Texto da página »
Responsável pela implementação do Pix, o diretor de Organização do Sistema Financeiro e Resolução do Banco Central, João Manoel Pinho de Mello, disse em entrevista à Folha que avalia como positivo o primeiro ano do sistema de pagamentos instantâneos brasileiro.

Para ele, o desenho da nova ferramenta permitiu uma adesão rápida por parte da população.

Sobre as polêmicas que envolvem segurança, ele garante que o sistema é seguro, mas atribui o aumento de fraudes, golpes e outros crimes envolvendo o Pix à reabertura da economia.

O diretor de Organização do Sistema Financeiro e Resolução do Banco Central, João Manoel Pinho de Mello, foi o responsável por implementar o Pix
O diretor de Organização do Sistema Financeiro e Resolução do Banco Central, João Manoel Pinho de Mello, foi o responsável por implementar o Pix - Raphael Ribeiro - 27.fev.19/BCB

Contudo, Pinho de Mello ressalta que, apesar de ser um problema de segurança pública, é também responsabilidade do regulador fazer regras que reduzam esse risco.

Recentemente, o BC anunciou novas regras para tentar conter a ação de criminosos, como o limite de R$ 1.000 à noite. "É a sociedade mais uma vez pagando o custo de segurança pública", diz o diretor.

Segundo ele, a autoridade monetária tentou por anos fazer com que o próprio sistema financeiro desenvolvesse uma solução instantânea de pagamento, mas decidiu tomar a iniciativa de implementar o modelo.

"Temos uma indústria de cartão de crédito e débito muito bem-sucedida, alocar tempo para fazer outra solução exige muita coordenação. Se aparecesse uma solução privada seria ótimo, mas havia dificuldades de coordenação, por isso o BC tomou a decisão de fazer de forma centralizada", diz.

Pinho de Mello afirma ainda que a pandemia de Covid-19 teve papel importante na digitalização dos meios de pagamento e, como consequência, na adesão rápida da população ao Pix.

O Pix teve um primeiro ano intenso, com adesão muito rápida e polêmicas de segurança. Qual é a sua avaliação sobre esse período? O balanço é muito mais positivo do que qualquer um poderia antecipar.

Havia muita segurança de que a adesão seria forte e muita confiança na qualidade do desenho e na atratividade do meio de pagamento, pela instantaneidade, pela disponibilidade e pelo custo baixo.

Antes do lançamento, o BC previa que a ferramenta teria esse alcance? Não tinha uma previsão, mas, se você pegar os primeiros anos em outros países que implantaram sistemas de pagamentos instantâneos, há muita diferença de velocidade de embarque.

O que teve maior velocidade foi o Chile, que no primeiro ano teve nove transações por habitante. Se a gente alcançasse o Chile seria, sob qualquer métrica, um sucesso absoluto. Hoje o Pix tem 30 [transações por habitante].

Dados armazenados »
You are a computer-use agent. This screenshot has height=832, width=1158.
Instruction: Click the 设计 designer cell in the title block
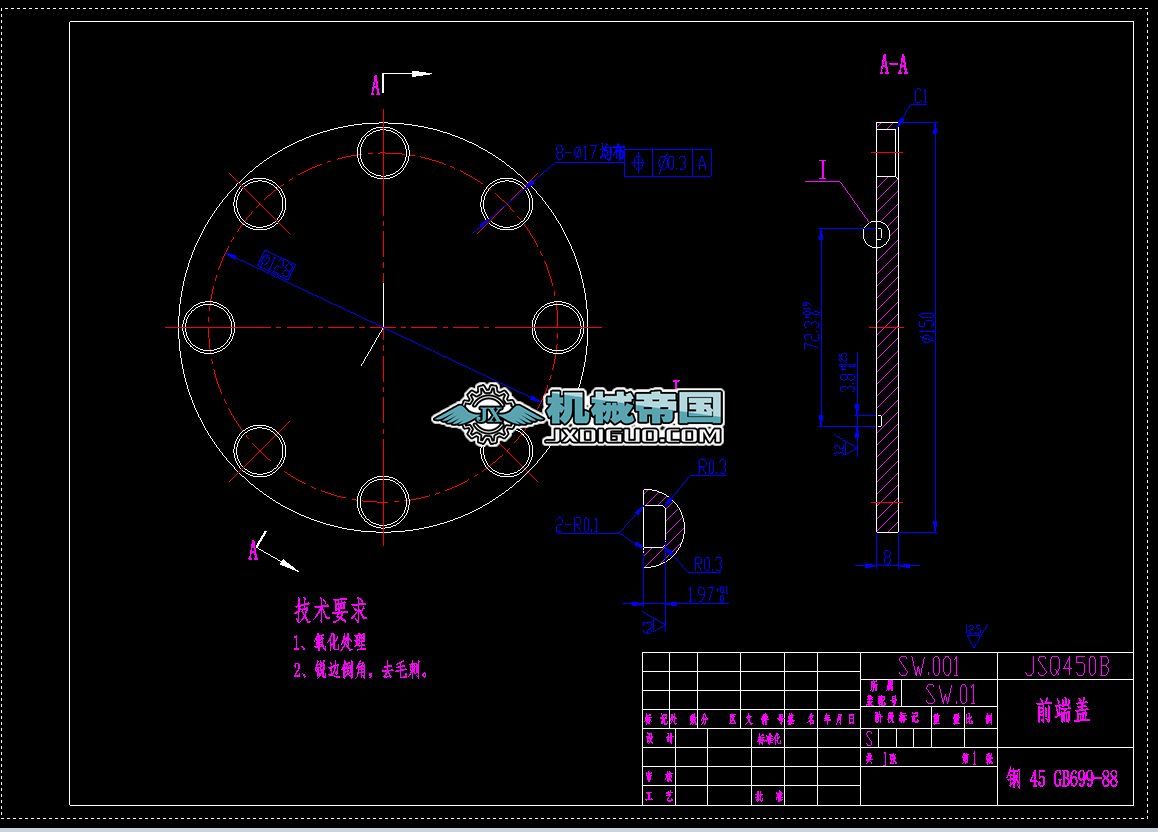click(x=658, y=737)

Sobre a tarefa »
Responda às perguntas abaixo com base no texto sobre o Pix.
1. A que o diretor atribui o aumento de fraudes, golpes e outros crimes envolvendo o Pix?
2. Qual limite noturno o BC anunciou entre as novas regras?
3. Quantas transações por habitante o Chile teve no primeiro ano?

Solução »
1. À reabertura da economia.
2. O limite de R$ 1.000 à noite.
3. Nove transações por habitante.